Please work out how many lines of this material include "Season", and answer with that number by itself.

> [Exercise data]
---+---

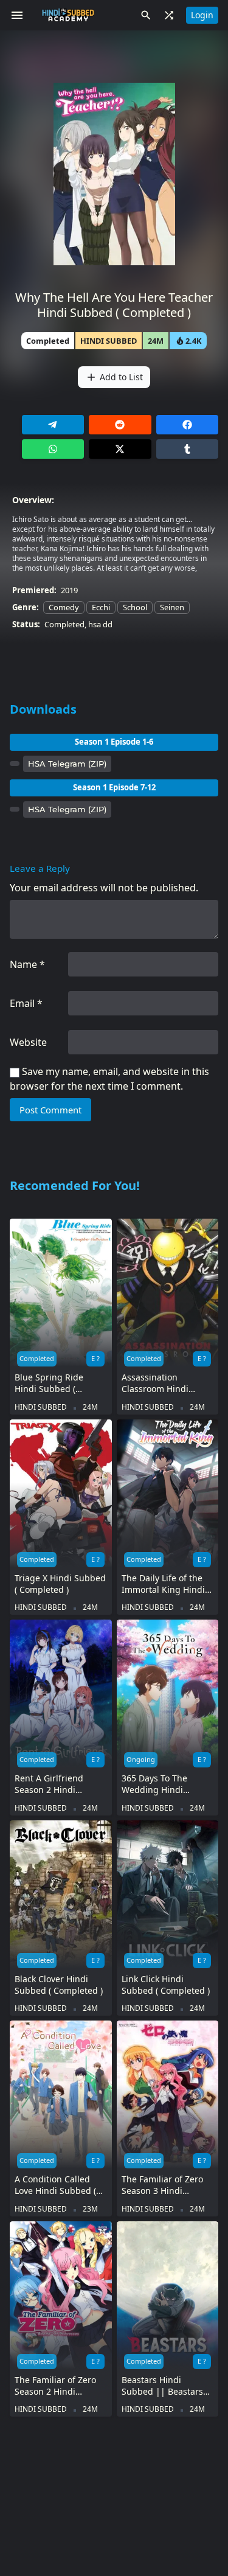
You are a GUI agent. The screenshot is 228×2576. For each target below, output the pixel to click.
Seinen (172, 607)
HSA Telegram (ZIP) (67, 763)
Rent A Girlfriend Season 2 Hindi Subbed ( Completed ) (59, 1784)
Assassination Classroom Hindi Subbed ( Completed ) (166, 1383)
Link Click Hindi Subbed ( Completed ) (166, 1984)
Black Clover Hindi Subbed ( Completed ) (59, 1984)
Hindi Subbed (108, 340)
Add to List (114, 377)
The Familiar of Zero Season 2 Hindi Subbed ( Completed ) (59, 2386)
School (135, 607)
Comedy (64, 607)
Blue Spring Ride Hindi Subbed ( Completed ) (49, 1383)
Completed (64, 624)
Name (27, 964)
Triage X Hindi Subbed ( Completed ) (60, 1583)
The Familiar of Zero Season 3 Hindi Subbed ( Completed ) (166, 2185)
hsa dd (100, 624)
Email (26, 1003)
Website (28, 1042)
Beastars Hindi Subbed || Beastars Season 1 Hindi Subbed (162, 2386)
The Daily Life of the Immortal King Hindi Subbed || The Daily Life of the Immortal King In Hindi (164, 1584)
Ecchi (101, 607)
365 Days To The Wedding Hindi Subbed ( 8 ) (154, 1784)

---+---

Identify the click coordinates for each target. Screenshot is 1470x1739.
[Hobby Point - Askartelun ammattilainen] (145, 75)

---+---

> [Answer box]
4